Als Peter wieder zu sich kam, muss es lange nach Mitternacht gewesen sein. Sein Nachbar stieß ihn sanft an. Er wies mit einer Geste darauf hin, dass die Asche von seiner Pfeife gleich ins Feuer fallen würde und Peter aufpassen sollte. Es war wichtig, dass keine Asche, keine Verunreinigung in dieses Feuer fiel. Das Feuer war heilig. Zwar war Peter jetzt wieder bei vollem Bewusstsein, aber irgendetwas an seiner Wahrnehmung hatte sich verändert. Er fühlte sich absolut glückstrahlend und befreit. Auch seine Magenkrämpfe, die ihn seit langem auf seiner Reise quälten, gönnten ihm wenigstens in dieser Nacht eine kurze Ruhepause. Sein Körper befand sich in einem absoluten Ruhezustand. Seine Sinne waren wach und die Gedanken klar wie Kristalle. Er sah sich um und erkannte alles wie in einem Brennglas. Er war nicht nur Betrachter, sondern selbst Bestandteil einer Wahrnehmung, die sich vereinheitlicht hatte. Das Feuer brannte noch immer lichterloh, und er saß auf diesem angewärmten Boden. Nein. Falsch. Nicht er. Es war nur sein Körper. Oder nur sein Schatten? Darüber breitete sich dieser sternenklare Nachthimmel. Aber da saßen noch die anderen - schweigsam in sich gekehrte bärtige Gestalten. Manche hatten sich schon schlafen gelegt, genau an der Stelle, wo sie vorher gesessen hatten. Nun müde geworden, legte er sich einfach zur Seite. Irgendjemand breitete eine Wolldecke über ihn aus, während er einschlief.

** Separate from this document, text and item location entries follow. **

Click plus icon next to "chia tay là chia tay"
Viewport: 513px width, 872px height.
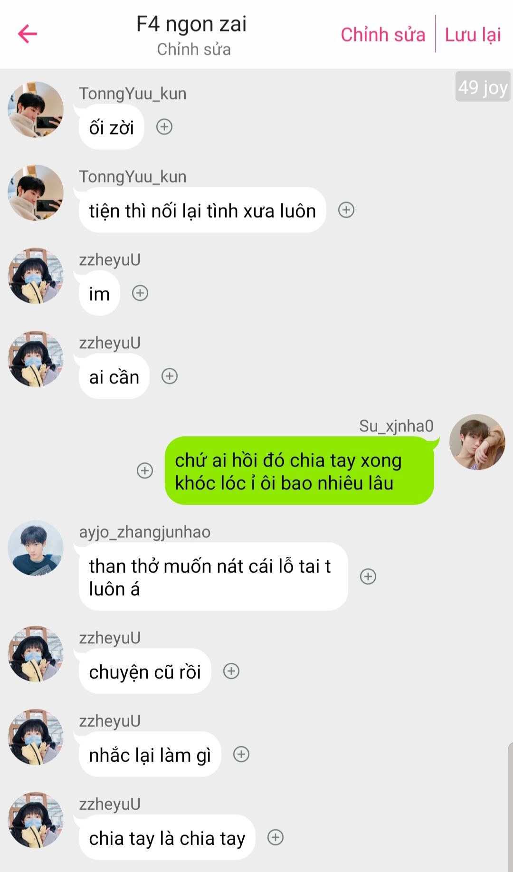(276, 837)
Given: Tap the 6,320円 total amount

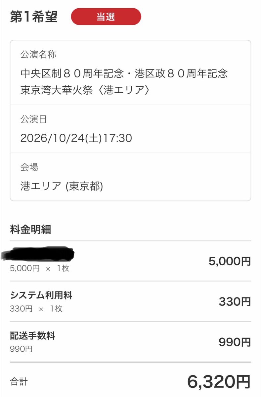Looking at the screenshot, I should 219,382.
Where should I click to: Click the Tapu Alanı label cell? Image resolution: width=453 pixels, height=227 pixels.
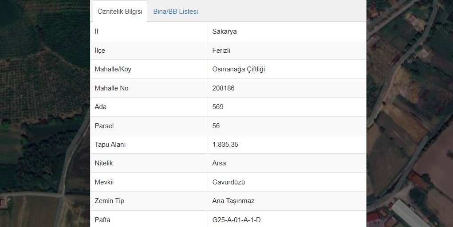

In der Nacht hatte es sich bewölkt, und als Peter aufwachte, hingen schwere Wolken tief am Himmel, so tief, dass es ihm vorkam, als ob er sie berühren könnte. Einige der bärtigen Gestalten saßen schon aufrecht, andere lagen noch, aber alle waren sie wach. Der Himmel wurde immer schwärzer, jeden Moment konnte ein Unwetter hereinbrechen. Und doch brachte sich niemand in Sicherheit. Die Männer saßen nur da und Peter schien es, dass sie warteten.
Am Horizont fing es an zu donnern. Ein tiefes Grollen, das langsam näherkam. Das dumpfe Grollen steigerte sich nun in gewaltiges Donnern. Die schwarze Wand aus Regenwolken kam näher. Er konnte noch erkennen, dass alle um ihn herum in die gleiche Richtung stierten. Es hatte den Anschein, als ob sie angespannt lauschten. Jetzt saßen sie da, als warteten sie auf das Ergebnis ihrer Meditation. Es fing langsam an zu regnen, aber der Regen wurde immer stärker und dann schüttete es vom Himmel, so wie es nur in Indien passieren kann. Als der Regen auf diese braune - über Monate erhitzte - Erde herabprasselte, ergab sich nach und nach ein dicker Nebel, der verbunden mit dem Duft der unzähligen Dschungelblumen an Weihrauch erinnerte. Noch verhüllte der Nebel ihre Form. Die gespenstische Helligkeit des Wetterleuchtens zitterte im Nebel, ließ die Nebelschwaden tanzen wie ein Spuk über das nun erlöschende Feuer und wurden so dicht, dass sich das Licht in eine milchige Flüssigkeit verwandelte. Und plötzlich war der Dschungel wiedererwacht. Diese durch Lianen und Schlingpflanzen undurchdringlich gewordene Natur mit ihren Palmen, Bananenbäumen, Lotusblüten und Orchideen erstrahlte wieder in ihren eigentümlichen Farben, nachdem der Regen sie befreit hat vom Staub der Trockenheit. Es regnete wohl eine halbe Stunde. Niemand dachte daran, sich vor dem Regen zu schützen. Die Männer lächelten zufrieden vor sich hin, strichen gelegentlich das Wasser aus ihren Bärten. Der Regen war warm und tat Peter gut. Er erinnerte ihn daran, dass er einen Körper hatte.